Another doctor suggested she had “conversion disorder,” the modernized term for hysteria.
Girls with invisible disabilities have to live every day with peers, teachers and bosses doubting their claims.
“My entire sixth grade experience was people not believing that I was sick,” Epstein said. “People thought I used a wheelchair for fun. They thought I left class crying in pain for attention. They said outright to my face that I was faking and I should just give it up. It hurt. A major factor in my depression during that time was nobody believing how terrible I felt all the time.”
Kleppe faces the same problem. “People assume I’m faking, making a bigger deal out of my disability, or simply that there is nothing wrong with me,” she said. “Physical disabilities, like a broken bone or a torn ligament, are easily visible and often receive responses like, ‘is there anything I can do for you?’ or ‘feel free to take time off to heal.’ Invisible disabilities, like some types of multiple sclerosis, are usually met with comments like ‘suck it up; or ‘are you sure? You look great!’”
Ellen Samuels, associate professor of gender and women’s studies and English at the University of Wisconsin at Madison, also faced skepticism when the cause of her pain wasn’t immediately evident to the doctors.
A few weeks ago she went to the emergency room for chest pains and was diagnosed her with anxiety.
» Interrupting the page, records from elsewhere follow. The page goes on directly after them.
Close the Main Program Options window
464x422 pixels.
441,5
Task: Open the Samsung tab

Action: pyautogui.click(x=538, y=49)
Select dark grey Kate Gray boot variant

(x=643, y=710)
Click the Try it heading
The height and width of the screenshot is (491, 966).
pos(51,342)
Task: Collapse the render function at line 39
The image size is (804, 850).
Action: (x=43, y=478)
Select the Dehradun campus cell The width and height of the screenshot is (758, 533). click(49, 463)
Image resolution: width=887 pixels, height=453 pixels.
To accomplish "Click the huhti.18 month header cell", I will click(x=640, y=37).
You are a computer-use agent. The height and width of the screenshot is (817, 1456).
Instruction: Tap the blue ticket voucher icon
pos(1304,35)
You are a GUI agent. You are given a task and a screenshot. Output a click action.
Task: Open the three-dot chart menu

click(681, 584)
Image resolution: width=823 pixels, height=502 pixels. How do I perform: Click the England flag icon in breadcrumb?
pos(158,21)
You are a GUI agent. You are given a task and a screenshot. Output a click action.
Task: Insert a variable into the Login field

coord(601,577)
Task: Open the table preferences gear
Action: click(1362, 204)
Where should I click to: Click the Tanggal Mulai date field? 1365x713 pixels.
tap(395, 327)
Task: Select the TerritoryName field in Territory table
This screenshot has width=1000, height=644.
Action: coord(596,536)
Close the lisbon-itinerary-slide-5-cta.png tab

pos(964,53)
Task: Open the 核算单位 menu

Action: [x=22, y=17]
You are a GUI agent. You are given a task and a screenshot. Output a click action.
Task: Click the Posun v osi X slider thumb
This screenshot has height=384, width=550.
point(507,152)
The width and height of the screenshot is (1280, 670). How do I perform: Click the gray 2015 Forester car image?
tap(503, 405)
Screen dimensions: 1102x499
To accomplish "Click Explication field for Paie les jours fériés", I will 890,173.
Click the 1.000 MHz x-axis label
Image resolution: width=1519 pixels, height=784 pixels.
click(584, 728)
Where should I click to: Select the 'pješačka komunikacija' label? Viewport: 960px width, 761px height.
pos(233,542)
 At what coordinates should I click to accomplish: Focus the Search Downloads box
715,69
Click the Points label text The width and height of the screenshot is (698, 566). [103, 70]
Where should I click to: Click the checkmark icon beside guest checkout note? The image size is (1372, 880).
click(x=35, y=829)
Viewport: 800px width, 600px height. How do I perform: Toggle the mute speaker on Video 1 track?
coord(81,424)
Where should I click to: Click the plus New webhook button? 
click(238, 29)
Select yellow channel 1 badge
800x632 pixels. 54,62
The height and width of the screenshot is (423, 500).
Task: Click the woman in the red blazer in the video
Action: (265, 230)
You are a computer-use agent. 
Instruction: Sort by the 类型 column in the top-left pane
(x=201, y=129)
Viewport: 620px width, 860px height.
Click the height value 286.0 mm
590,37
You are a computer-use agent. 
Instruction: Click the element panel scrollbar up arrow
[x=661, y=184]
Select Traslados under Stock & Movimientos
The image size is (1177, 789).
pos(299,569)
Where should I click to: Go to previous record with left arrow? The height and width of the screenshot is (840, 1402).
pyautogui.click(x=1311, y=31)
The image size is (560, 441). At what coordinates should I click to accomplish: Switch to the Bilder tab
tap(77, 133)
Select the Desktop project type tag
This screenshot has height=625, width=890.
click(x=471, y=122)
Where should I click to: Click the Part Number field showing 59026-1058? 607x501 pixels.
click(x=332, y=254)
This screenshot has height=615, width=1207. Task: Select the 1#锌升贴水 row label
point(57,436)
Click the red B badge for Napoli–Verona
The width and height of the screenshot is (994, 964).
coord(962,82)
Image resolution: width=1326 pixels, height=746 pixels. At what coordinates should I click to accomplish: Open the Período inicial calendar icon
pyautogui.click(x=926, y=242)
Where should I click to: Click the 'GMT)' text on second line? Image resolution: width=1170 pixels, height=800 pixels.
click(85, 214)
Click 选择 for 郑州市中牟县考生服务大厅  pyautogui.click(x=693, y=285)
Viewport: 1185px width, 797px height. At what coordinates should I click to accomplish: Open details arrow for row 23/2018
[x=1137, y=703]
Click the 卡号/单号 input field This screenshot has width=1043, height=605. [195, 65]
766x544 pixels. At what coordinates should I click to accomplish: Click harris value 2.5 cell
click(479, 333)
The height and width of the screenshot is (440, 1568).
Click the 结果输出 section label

Samuels felt the doctors immediately decided she had anxiety without any investigation into her Ehlers-Danlos syndrome.
“No one officially diagnosed me with [hysteria], but it is clearly what they were thinking,” she said in an email interview. She was later diagnosed with intercostal muscle spasms. Samuels said she felt like so many other females who have been given the diagnoses of anxiety and hysteria as a way, she said, to “diminish women’s experiences and control women’s bodies and minds.”
Patronizing Nurses, Doctors
She told the story of a friend who was recently in the emergency room. “The nurses were an hour late with her morphine and when the nurse came in, she was crying. The nurse said ‘Why are you crying?’ and my friend said ‘I’m in so much pain! I’m like the crying face on the pain scale!’ and the nurse said ‘No one cries from pain.’”
Even girls and women without a disability can encounter sexism in the doctor’s office. “Physicians are often patronizing … assuming that we do not know our bodies, assuming that our pains are in our heads,” said Arlene Lev, a social worker, educator, family therapist and gender specialist based in New York, in an online interview.
In a 2009 article, Lev wrote about hysteria diagnosis as a political tool used to medicate angry and powerless women and to take away their children. “I think [females] are often treated aggressively; with psychotropic medication and other (unnecessary) medical treatments,” she told Teen Voices.
On average, females wait about 16 more minutes than men in the emergency room, according to 2008 research published by Academic Emergency Medicine.
“Women are likely to be treated less aggressively until they prove that they are as sick as male patients,” wrote Joe Fassler, the husband of a woman who was disbelieved in the ER, in an article in The Atlantic.
In their 2015 book “The Wrong Prescription for Women,” authors Maureen C. McHugh and Joan C. Chrisler said women and girls are often given medicines for medical conditions they don’t have but are less likely to get the correct diagnosis for a severe condition.